This is in no small part thanks to places that were grandfathered into modern zoning - one of the major reasons we now use our cars so much. All over urban America are communities where it would be against the zoning law to emulate Capitol Hill. Little attention is paid to this issue by planners or environmentalists but it is far more important than reducing the number of parking spaces.

Further, people on Capitol Hill use their cars far, far less than the average person in the metropolitan area, yet it is precisely the sort of neighborhood the developers would like to densify, preferably without having to provide parking spaces for the their customers.

And who pays the price of this? The person buying or renting the apartment or condo adds it into the calculations when they move there in the first place. But the neighbors aren't consulted at all. They just find themselves with fewer places to park. Another neat developer trick.

These are the same folks who convinced the Washington area to build a subway that did far more for scattered suburban development than it did for real urban transportation. Meanwhile the bus system - which far more heavily serves poorer residents - is being short changed and the same government that claims to want people to leave their cars at home has also changed the taxi fare system in such a way as to drive many drivers out of the business.

Developers are also pushing for an end to the height limit that helps to give Washington its special character and for more high rise apartment cellblocks in the name of "smart growth."

Environmentalists would be wise to distance themselves from such cons, remembering that communities are ecologies, too. If, as DC has done, you close about a score of public schools (some undoubtedly to be sold to developers), you are hurting the community ecology. When you stuff a public library into a high rise as if it were just another Starbucks, you are hurting the community ecology. And when you dump cold, isolating high rises into an urban village you are harming that village's ecology. But few ever talk about things like that.
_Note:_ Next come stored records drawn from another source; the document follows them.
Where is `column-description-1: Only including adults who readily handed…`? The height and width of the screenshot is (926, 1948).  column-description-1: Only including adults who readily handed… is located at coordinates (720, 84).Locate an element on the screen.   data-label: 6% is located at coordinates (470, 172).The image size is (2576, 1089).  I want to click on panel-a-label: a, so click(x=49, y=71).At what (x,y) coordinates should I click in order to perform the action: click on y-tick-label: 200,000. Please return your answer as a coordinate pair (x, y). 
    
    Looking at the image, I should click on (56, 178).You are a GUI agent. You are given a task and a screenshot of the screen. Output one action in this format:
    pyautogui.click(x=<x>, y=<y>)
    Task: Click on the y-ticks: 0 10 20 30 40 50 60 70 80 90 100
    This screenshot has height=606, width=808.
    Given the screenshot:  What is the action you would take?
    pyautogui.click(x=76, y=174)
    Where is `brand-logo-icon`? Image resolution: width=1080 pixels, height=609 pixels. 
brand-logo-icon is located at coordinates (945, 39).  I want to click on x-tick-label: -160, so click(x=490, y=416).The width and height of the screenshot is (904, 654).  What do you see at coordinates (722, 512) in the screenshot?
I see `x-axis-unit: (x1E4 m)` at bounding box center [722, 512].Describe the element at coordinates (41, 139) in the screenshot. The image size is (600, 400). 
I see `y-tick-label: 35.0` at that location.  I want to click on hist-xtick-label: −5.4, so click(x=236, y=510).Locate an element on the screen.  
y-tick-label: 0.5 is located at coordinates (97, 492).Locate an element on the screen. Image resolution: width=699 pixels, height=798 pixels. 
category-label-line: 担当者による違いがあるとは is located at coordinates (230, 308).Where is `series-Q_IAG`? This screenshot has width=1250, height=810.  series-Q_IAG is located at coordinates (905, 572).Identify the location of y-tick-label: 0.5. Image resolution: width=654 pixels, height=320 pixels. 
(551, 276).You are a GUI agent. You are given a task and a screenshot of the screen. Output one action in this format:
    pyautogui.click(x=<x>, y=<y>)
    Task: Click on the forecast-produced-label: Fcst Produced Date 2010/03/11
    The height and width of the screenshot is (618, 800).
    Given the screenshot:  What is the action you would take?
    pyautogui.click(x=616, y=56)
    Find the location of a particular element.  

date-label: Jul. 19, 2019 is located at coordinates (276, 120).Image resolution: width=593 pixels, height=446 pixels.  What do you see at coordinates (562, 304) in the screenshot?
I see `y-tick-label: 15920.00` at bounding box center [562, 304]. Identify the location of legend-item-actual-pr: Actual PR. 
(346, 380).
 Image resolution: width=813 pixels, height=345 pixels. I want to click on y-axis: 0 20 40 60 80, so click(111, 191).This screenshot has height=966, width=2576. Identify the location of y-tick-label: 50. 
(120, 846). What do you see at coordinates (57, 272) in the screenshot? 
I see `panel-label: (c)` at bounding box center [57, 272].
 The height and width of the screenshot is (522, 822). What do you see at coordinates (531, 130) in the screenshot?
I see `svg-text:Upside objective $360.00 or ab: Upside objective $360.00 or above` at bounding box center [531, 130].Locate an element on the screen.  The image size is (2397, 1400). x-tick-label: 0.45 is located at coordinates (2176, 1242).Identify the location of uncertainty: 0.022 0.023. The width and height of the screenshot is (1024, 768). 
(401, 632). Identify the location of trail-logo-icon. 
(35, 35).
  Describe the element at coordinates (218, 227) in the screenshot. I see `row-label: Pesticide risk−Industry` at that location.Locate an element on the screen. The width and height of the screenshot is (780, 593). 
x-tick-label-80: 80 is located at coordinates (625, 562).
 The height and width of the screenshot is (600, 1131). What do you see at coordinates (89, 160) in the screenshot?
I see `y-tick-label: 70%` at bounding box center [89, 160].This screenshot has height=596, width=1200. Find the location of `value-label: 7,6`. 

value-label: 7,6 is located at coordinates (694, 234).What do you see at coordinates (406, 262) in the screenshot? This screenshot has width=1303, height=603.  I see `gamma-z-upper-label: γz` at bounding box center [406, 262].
Here are a few far better ways for environmentalists to spend their time in our cities:

- Increase the amount of commercial services available within walking distance. This may mean some zoning changes, but it can still be kept attractive and pleasant through rules on signage etc.

- Oppose mass transit plans that are really development plans in drag. This was the great failing of the Washington Metro and there are lots of similar proposals around today. Favor truly urban transit plans that encourage people to stay with a reasonable area.

- Bring back the two or three story apartments over shops and offices that used to be common in America.

- Provide neighborhood business services - including copying facilities, desk space and teleconferencing - to help encourage telecommuting.

- Encourage large businesses to decentralize within an urban area.

- Follow the motto of Henry Thoreau who once said, "I have traveled widely. . . in Concord."